#### Material for the task
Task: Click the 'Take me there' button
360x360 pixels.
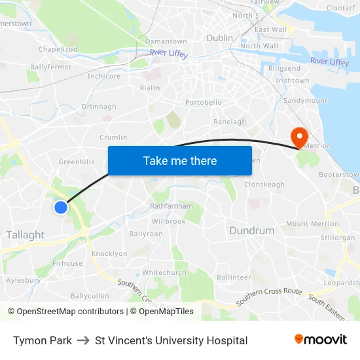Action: pos(179,160)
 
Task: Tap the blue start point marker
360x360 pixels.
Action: pos(60,207)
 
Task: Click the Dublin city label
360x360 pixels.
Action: pos(219,38)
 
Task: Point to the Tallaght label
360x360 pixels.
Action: pos(25,234)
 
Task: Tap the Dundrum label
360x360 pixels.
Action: pos(251,230)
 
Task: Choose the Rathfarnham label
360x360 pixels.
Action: pos(171,206)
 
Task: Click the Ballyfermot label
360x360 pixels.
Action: pos(50,67)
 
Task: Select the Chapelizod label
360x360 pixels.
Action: pos(58,49)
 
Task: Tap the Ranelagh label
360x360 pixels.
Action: pos(230,122)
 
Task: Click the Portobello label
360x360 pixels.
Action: pos(204,103)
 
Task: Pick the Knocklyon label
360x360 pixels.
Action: pos(109,253)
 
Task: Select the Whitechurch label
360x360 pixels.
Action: pos(164,272)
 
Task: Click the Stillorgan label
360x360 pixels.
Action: pos(338,238)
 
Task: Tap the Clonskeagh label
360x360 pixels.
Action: pos(264,185)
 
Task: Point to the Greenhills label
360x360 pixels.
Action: pos(77,162)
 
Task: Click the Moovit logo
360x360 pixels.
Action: pos(320,340)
########
▶ **Task objective**: Give back every entry above word for word, leaving out the pictures.

▶ **Answer to this exercise**:
Task: Click the 'Take me there' button
360x360 pixels.
Action: pos(179,160)
 
Task: Tap the blue start point marker
360x360 pixels.
Action: pos(60,207)
 
Task: Click the Dublin city label
360x360 pixels.
Action: pos(219,38)
 
Task: Point to the Tallaght label
360x360 pixels.
Action: pos(25,234)
 
Task: Tap the Dundrum label
360x360 pixels.
Action: pos(251,230)
 
Task: Choose the Rathfarnham label
360x360 pixels.
Action: pos(171,206)
 
Task: Click the Ballyfermot label
360x360 pixels.
Action: pos(50,67)
 
Task: Select the Chapelizod label
360x360 pixels.
Action: pos(58,49)
 
Task: Tap the Ranelagh label
360x360 pixels.
Action: pos(230,122)
 
Task: Click the Portobello label
360x360 pixels.
Action: pos(204,103)
 
Task: Pick the Knocklyon label
360x360 pixels.
Action: pos(109,253)
 
Task: Select the Whitechurch label
360x360 pixels.
Action: pos(164,272)
 
Task: Click the Stillorgan label
360x360 pixels.
Action: pos(338,238)
 
Task: Tap the Clonskeagh label
360x360 pixels.
Action: pos(264,185)
 
Task: Point to the Greenhills label
360x360 pixels.
Action: pos(77,162)
 
Task: Click the Moovit logo
360x360 pixels.
Action: pos(320,340)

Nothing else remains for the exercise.